*Consigne*.
D'après le discours sur la prévention de la délinquance, répondez brièvement aux points suivants :
(a) En quelle ville et à quelle date le colloque s'est-il tenu ?
(b) Qui est le secrétaire général du Comité interministériel de prévention de la délinquance ?
(c) Quel nom est associé à l'école d'anthropologie criminelle du « criminel né » ?

*Texte fourni*.
┏━━
Discours de M. Bernard Cazeneuve, ministre de l’Intérieur, à l’occasion du colloque «La Prévention de la délinquance», Paris, 13 octobre 2014.
Seul le prononcé fait foi.
Mesdames et Messieurs les Parlementaires,
Mesdames et Messieurs les Préfets,
Monsieur le secrétaire général,
Mesdames, Messieurs,
Je suis particulièrement heureux d’ouvrir cette journée de réflexion et d’échanges et je remercie le Comité interministériel de prévention de la délinquance, ainsi que son secrétaire général le Préfet Pierre N’Gahane, pour cette invitation. Je considère en effet que les enjeux qui vous rassemblent aujourd’hui sont au cœur de mon action au ministère de l’Intérieur.
De fait, il est frappant de constater que chacun des grands chantiers de sécurité porté aujourd’hui par ce ministère comporte aujourd’hui une dimension de prévention fondamentale, qu’il s’agisse de la de la politique des zones de sécurité prioritaires, de la lutte contre la radicalisation violente et les filières djihadistes,– j’y reviendrai - mais aussi, par exemple, de sujets qui ne relèvent pas du CIPD comme la lutte contre l’insécurité routière ou comme la prévention des risques au titre de la sécurité civile.
L’importance que nous accordons ainsi à la prévention ne doit cependant rien au hasard. Elle est à mes yeux la marque d’une conception authentiquement française et républicaine de la sécurité. Selon cette conception, l’insécurité, la délinquance, le crime, ne sont pas des fléaux sociaux comme les autres. Le gâchis social et humain qu’ils engendrent ne peut pas être intégralement réparé par les effets de la sanction pénale, si nécessaire soit-elle: ni la victime, ni la société, n’en sortent indemnes ; le délinquant lui-même, qui n’est pas toujours un criminel endurci, voit souvent son existence et celle de sa famille basculer à raison d’un acte qu’il n’aurait, certes, pas dû commettre. Et il nous faut donc tenter à tout prix d’éviter que soient commis des actes dont les conséquences sont, à certains égards, irréparables. Chacun peut, je crois, s’accorder sur ce constat.
Mais peut-on « prévenir » la délinquance ? La question n’est pas si naïve et ne date pas d’hier. Au XIXème siècle, une école d’anthropologie criminelle, celle du «criminel né », avait répondu brutalement par la négative : si le délinquant est porté de façon inéluctable par son hérédité à commettre des crimes, comme l’affirmaient alors Cesare Lombroso et ses disciples, il ne reste qu’à l’éliminer, le faire disparaître. Au cours des années passées, il m’est malheureusement arrivé de percevoir comme l’écho de ces théories aux conséquences funestes dans les déclarations publiques suscitées par certains faits divers. Face à l’horreur de certains crimes, à la souffrance de certaines victimes, il est tentant de répondre à l’émotion de l’opinion en se livrant à une surenchère sans fin dans les châtiments que l’on promet d’infliger aux coupables.
┗━━
*Jeu de données*.
┏━━
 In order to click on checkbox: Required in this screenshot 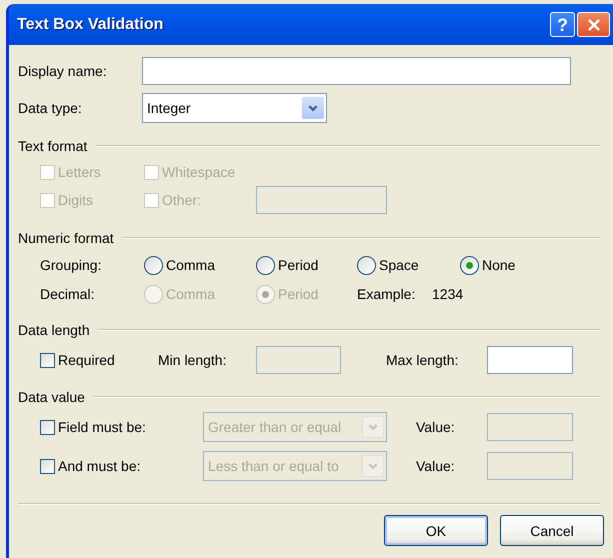, I will do `click(78, 360)`.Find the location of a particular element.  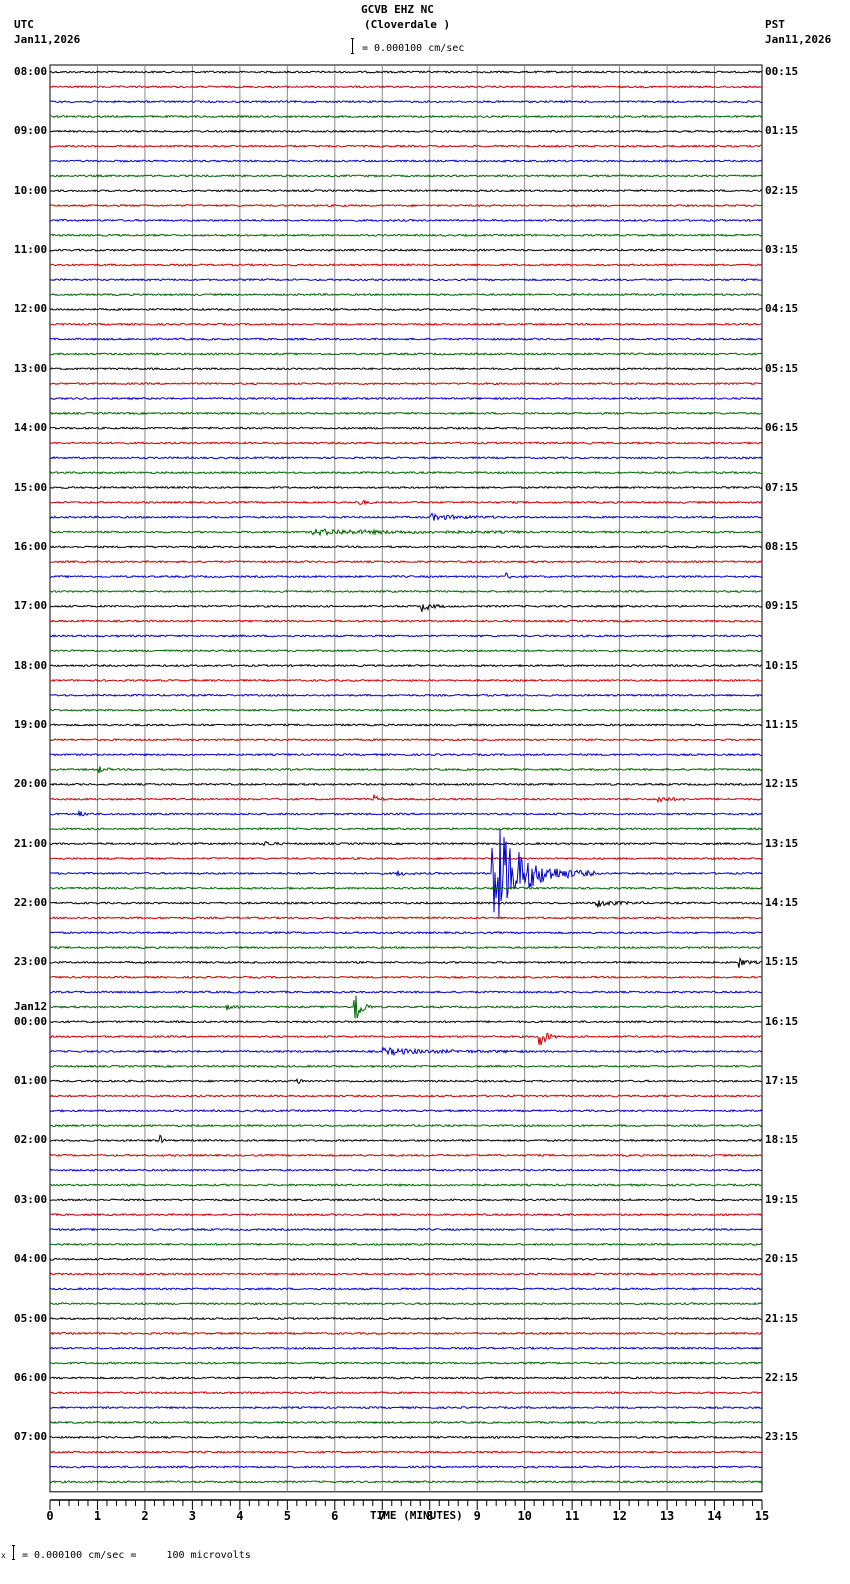

utc-hour-label: 13:00 is located at coordinates (31, 368).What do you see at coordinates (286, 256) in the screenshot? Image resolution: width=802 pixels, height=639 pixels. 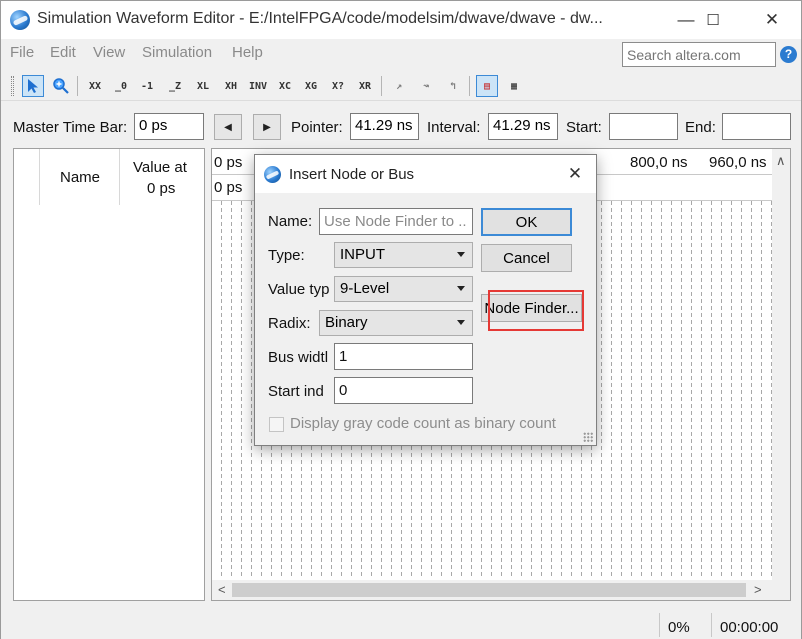 I see `type-label: Type:` at bounding box center [286, 256].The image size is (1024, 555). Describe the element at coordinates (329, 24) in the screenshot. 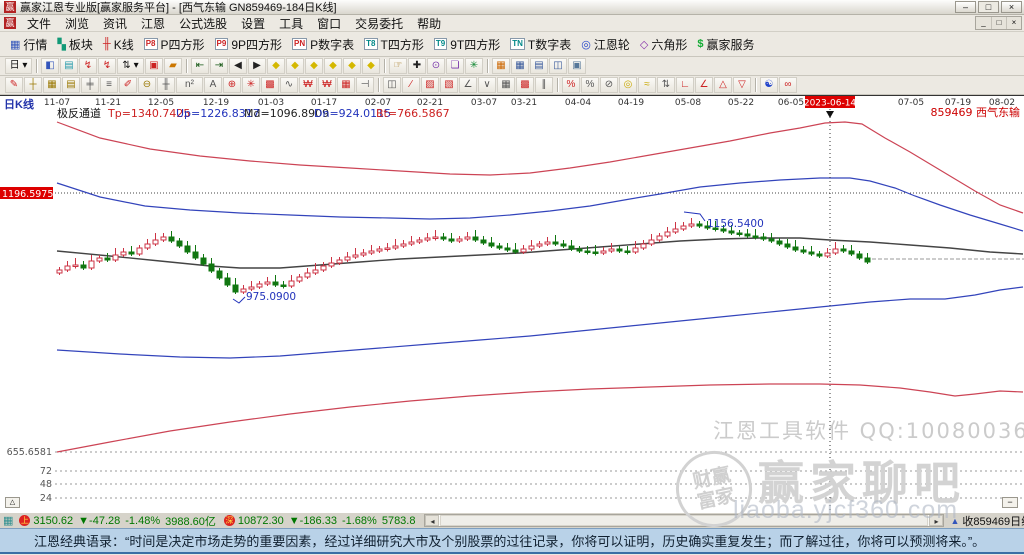

I see `menu-item-7: 窗口` at that location.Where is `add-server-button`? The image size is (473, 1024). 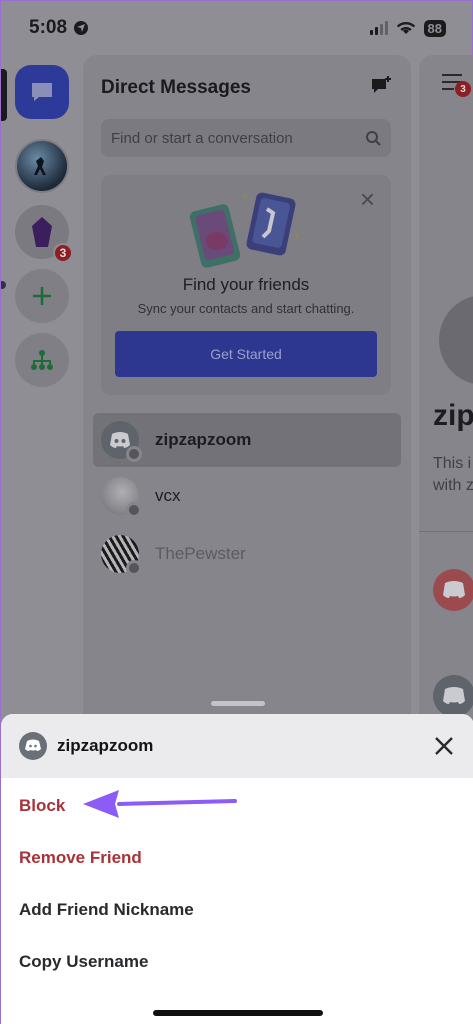 add-server-button is located at coordinates (42, 296).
┗━━
*Votre réponse*.
(a) À Paris, le 13 octobre 2014.
(b) Le Préfet Pierre N'Gahane.
(c) Cesare Lombroso, avec ses disciples.